Hi,
On Fri, 4 Nov 2022, Kai Vehmanen wrote:
On Fri, 4 Nov 2022, Takashi Iwai wrote:
On Fri, 04 Nov 2022 16:42:29 +0100, Kai Vehmanen wrote:
I think an explicit error would be best. The problem now is that the driver will think the allocation (and mapping to device) is fine and proceeds to program the hardware to use the address. This will then create an IOMMU fault down the line that is not so straighforward to recover from (worst case is that a full device level reset needs to be done). And given driver doesn't know it got a faulty mapping, it's hard to make the decision why the fault happened.
OK, then what I posted in another mail (it went to nirvana) might work.
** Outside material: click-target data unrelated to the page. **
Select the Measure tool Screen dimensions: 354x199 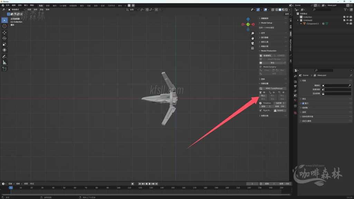click(4, 62)
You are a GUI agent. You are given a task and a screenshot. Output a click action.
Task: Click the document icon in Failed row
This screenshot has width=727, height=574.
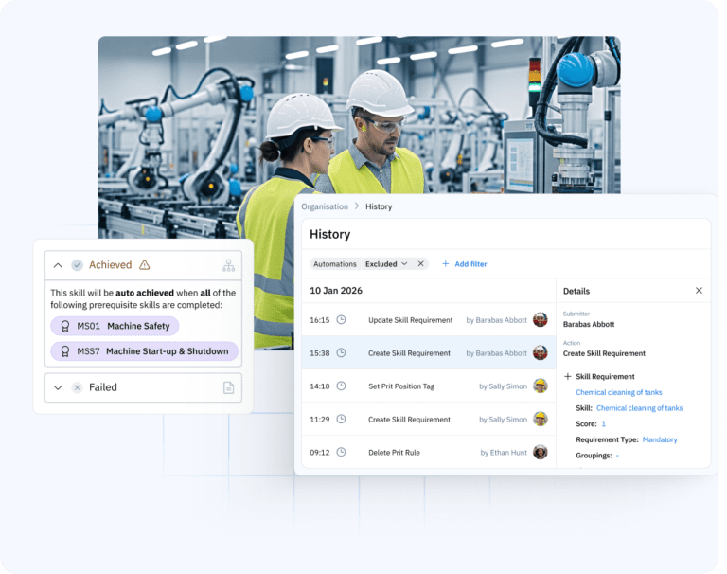(228, 387)
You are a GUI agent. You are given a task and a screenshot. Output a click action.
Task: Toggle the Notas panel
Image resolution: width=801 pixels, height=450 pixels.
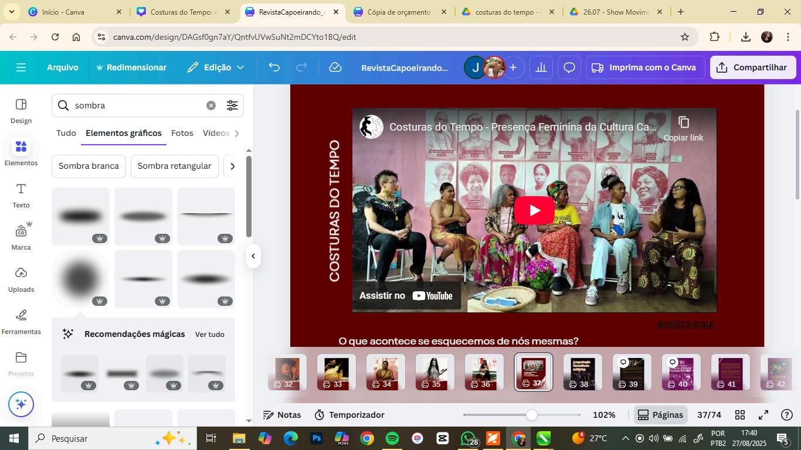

Attached below again.
thanks! Let me put this through testing and get back to you next week. We'll also debug a bit more what exactly goes on that leads to dma_alloc_noncontiguous failing.
Takashi, the patch seems good. We've included it in multiple test runs and seems to be working as intented, so:
Reviewed-by: Kai Vehmanen kai.vehmanen@linux.intel.com
... for the patch. Rootcausing why dma_alloc_noncontiguous() fails is still ongoing (reproduction rate is very, very low). I've been looking at snd_dma_sg_fallback_alloc() and comparing to iommu dma allocator code, and it's curious how can we have a case where former succeeds but latter not. We e.g. now pass __GFP_RETRY_MAYFAIL to dma_alloc_noncontiguous(), but snd_dma_sg_fallback_alloc() does the alloc_pages_exact() call with __GFP_NORETRY. But of course it can fail when doing the mapping and there's more code involved. But alas this is a separate issue for us to track down.
Br, Kai